SUPPLIED DATA Start Marker

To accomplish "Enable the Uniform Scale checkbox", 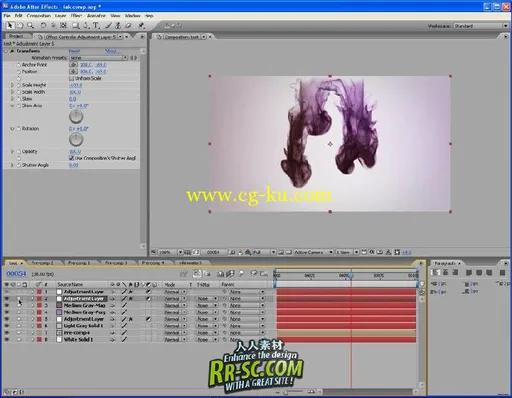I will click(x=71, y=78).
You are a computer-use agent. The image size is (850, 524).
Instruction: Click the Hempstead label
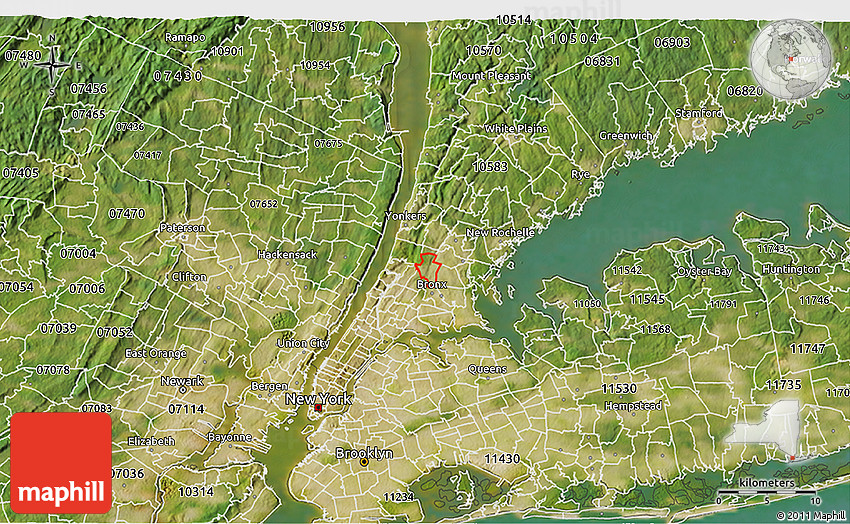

SUPPLIED DATA End Marker
SUPPLIED DATA Start Marker

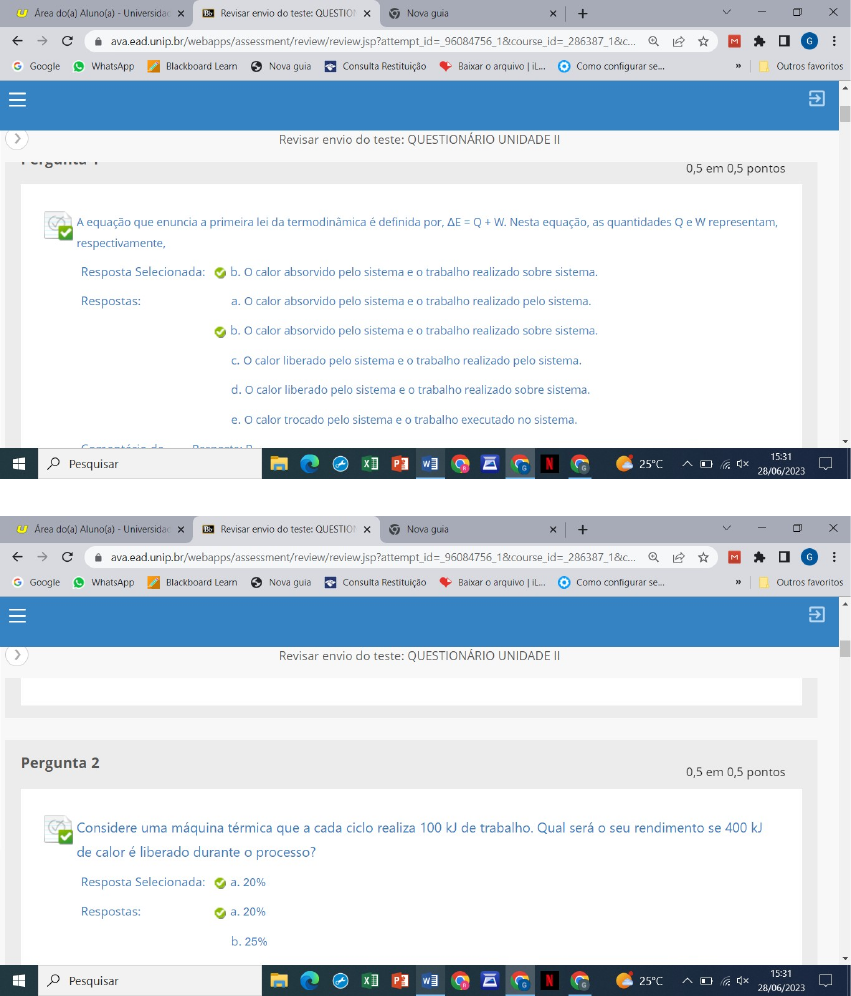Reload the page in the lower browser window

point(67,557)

SUPPLIED DATA End Marker
SUPPLIED DATA Start Marker

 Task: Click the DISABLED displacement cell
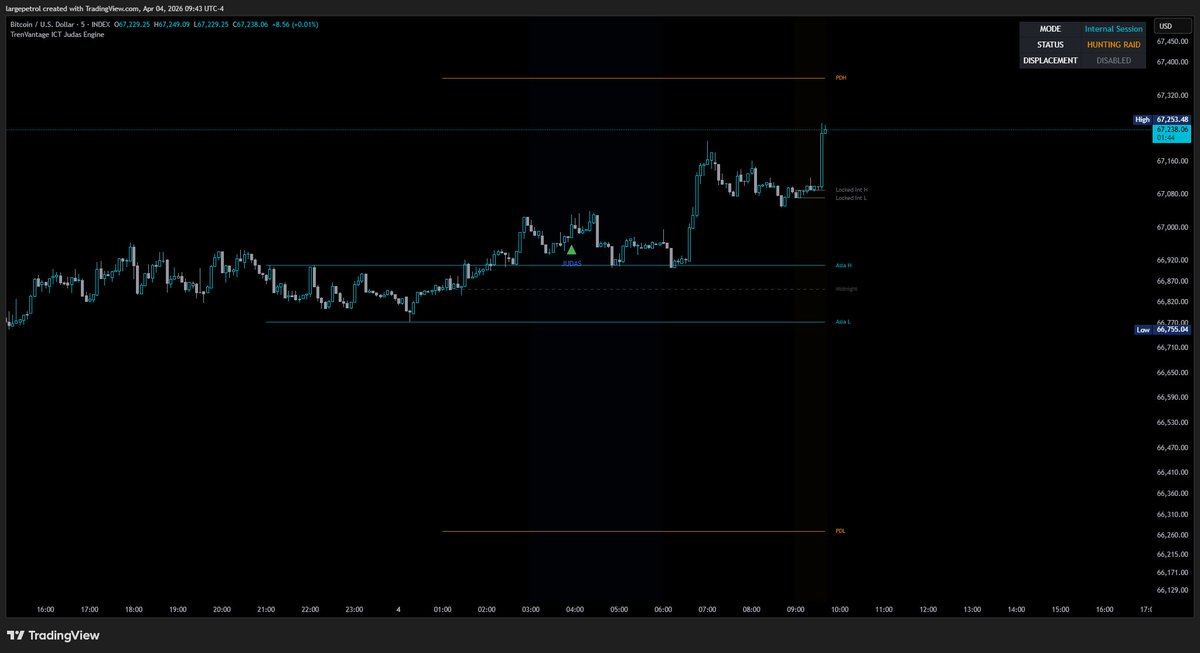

SUPPLIED DATA End Marker

* _WHAT TO WORK ON_:
Taking the material above, extract exactly and only the lines from the line with "You are a computer-use" to the line with "Instruction: Click the Hempstead label", inclusive of both.

* _TASK RESPONSE_:
You are a computer-use agent. The image size is (850, 524).
Instruction: Click the Hempstead label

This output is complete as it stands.